- Born: 1955 (age 69–70) St. George's, Grenada
- Known for: Deputy Secretary General of the Muslim Council of Britain Director of Middle East Monitor

= Daud Abdullah =

Grenadan politician

Daud A. Abdullah is a former Deputy Secretary General of the Muslim Council of Britain.

==Life and career==
Daud Abdullah was born in St. David's Grenada where he received his early education. He obtained his first degree from the University of Guyana in 1981 and was awarded a scholarship to study Arabic language at King Saud University in Saudi Arabia. In 1984 he joined the University of Khartoum, Sudan to pursue postgraduate studies and was awarded his doctorate in 1989. His last posting in Saudi Arabia was as editor and translator at the Abul Qasim Publishing House in Jeddah.

He then lectured in history at the University of Maiduguri in Nigeria. Since moving to the United Kingdom with his family in the mid-1990s Abdullah has been senior researcher at the Palestinian Return Centre, London. He has been a regular contributor to Impact International and the Palestine Times. He is editor of The Israeli Law of Return & its Impact on the Struggle in Palestine.

Abdullah comments on Palestinian affairs in the British and Arab media.

Since July 1996 Abdullah has been senior researcher at the London-based Palestinian Return Centre and editor of the Return Review, which has recently been replaced with the Journal of Palestinian Refugees Studies.

Abdullah was Assistant Secretary General of the Muslim Council of Britain from 2003 to 2006. He chaired the European and international Affairs Committee during the period 2004–2006 and represented the MCB in several delegations abroad. He has been a spokesperson for the MCB both in the British and international media. He was both their Deputy Secretary General and their Chair of Europe & International Affairs Committee.
Abdullah formerly lectured in 'Introduction to Islam' module of the Islamic Studies CertHE at Birkbeck Stratford.
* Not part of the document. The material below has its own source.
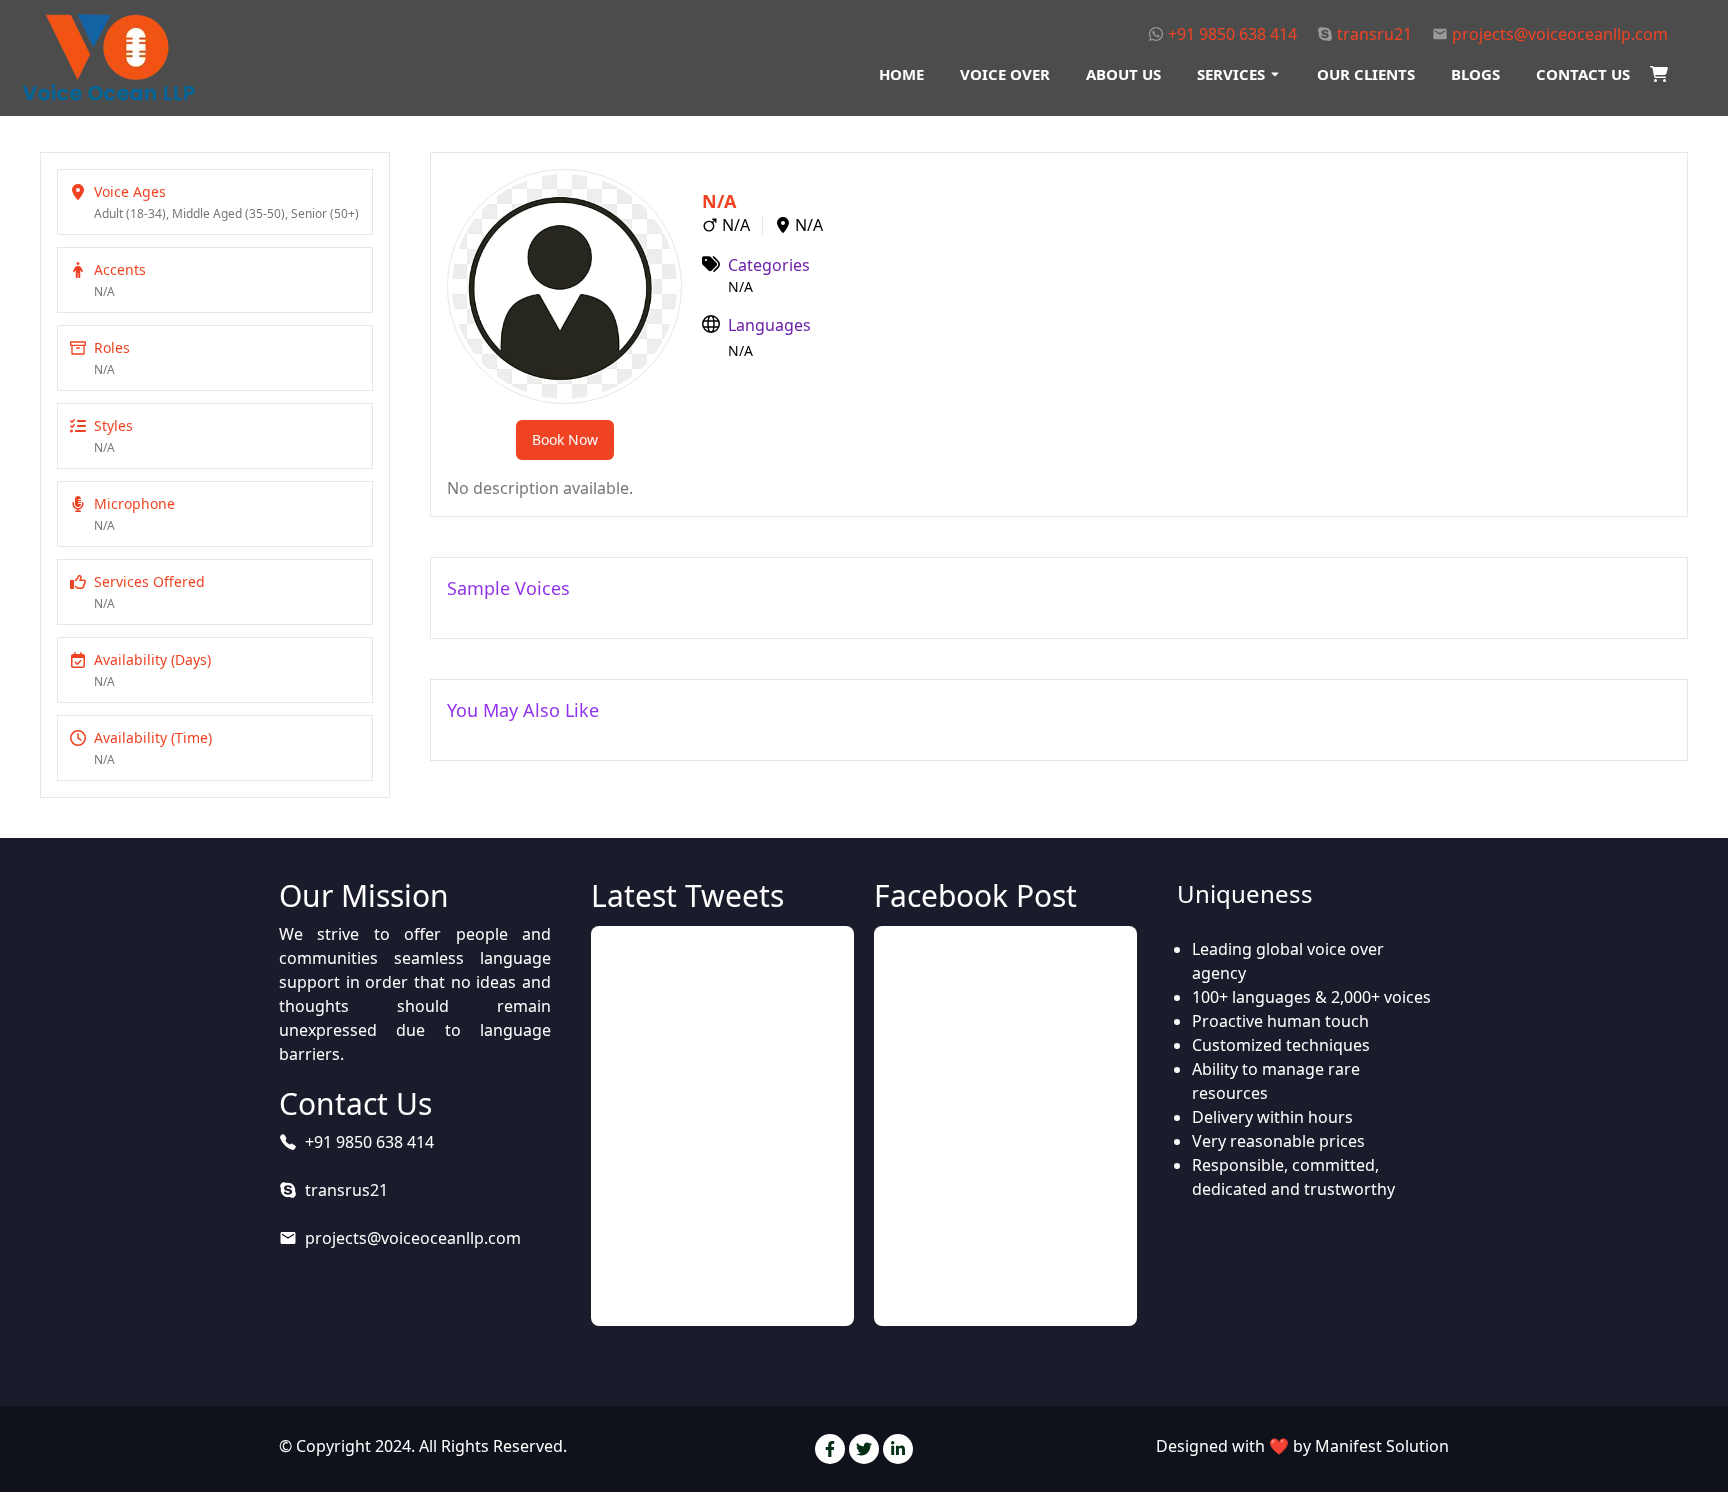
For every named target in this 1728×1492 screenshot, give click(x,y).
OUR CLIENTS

He is chairman and khateeb of Masjid Annoor in Acton, west London and has been a guest lecturer on Islamic and Palestinian affairs at many universities in the UK including Queen's University in Belfast.

Abdullah is a trustee of the Centre for the Study of Terrorism.

He is also the director Middle East Monitor, a news website, and set up the British Muslim Initiative.

==Views==
While deputy secretary general of the Muslim Council of Britain, Abdullah signed a declaration that the British government interpreted as inciting the killing of British army personnel.

==Books==
How the Zionist Colonization of Palestine Radicalized British Muslims in T. Abbas (ed.)

Islamic Political Radicalization – A European Perspective, Edinburgh, Edinburgh University Press, 2007

A History of Palestinian Resistance, Al Aqsa Publishers, Leicester, 2005

The Israeli Law of Return & its Impact on the Struggle in Palestine, Palestinian Return Centre, London, 2004.

== Istanbul Declaration controversy ==

In March 2009, the Observer newspaper reported that individuals including Abdullah had signed what became known as the Istanbul Declaration (not to be confused with the 2004 Istanbul summit) in January of that year. This was in relation to opposition to Operation Cast Lead, the Israeli military action in Gaza of December 2008 and January 2009. The BBC reported the conference as clerics meeting "senior Hamas officials to plot a new jihad centred on Gaza".

In an open letter from the then Secretary of State for Communities and Local Government, Hazel Blears wrote to the MCB saying Abdullah should be asked to resign his post for signing the statement which supported Hamas and celebrated its "victory" against "this malicious Jewish Zionist war over Gaza".

In her letter, dated 13 March, Blears wrote: "In light of the MCB's unequivocal stance on violence, it would seem that Dr Abdullah's position as the deputy secretary general would be incompatible with his recent actions." The deadline set by Blears for Abdullah's dismissal passed, with MCB leaders deciding to stand by him.

In a response, also published in the Guardian newspaper, Abdullah called her remarks a "misguided and ill-advised attempt to exercise control" stated his intention to remain in position. Subsequently, he announced his intention to sue Hazel Blears, in respect of her office, should she not retract her letter and issue an apology by 15 April 2009.

A letter from the Treasury Solicitors, acting on behalf of Hazel Blears and HM Government, to Abdullah's solicitors revealed their willingness to continue with such a course of action . It closed with the statement, "It follows, of course, that your offer of settlement is rejected". No further reports of attempts to pursue a libel case by Adbullah or the MCB have been heard.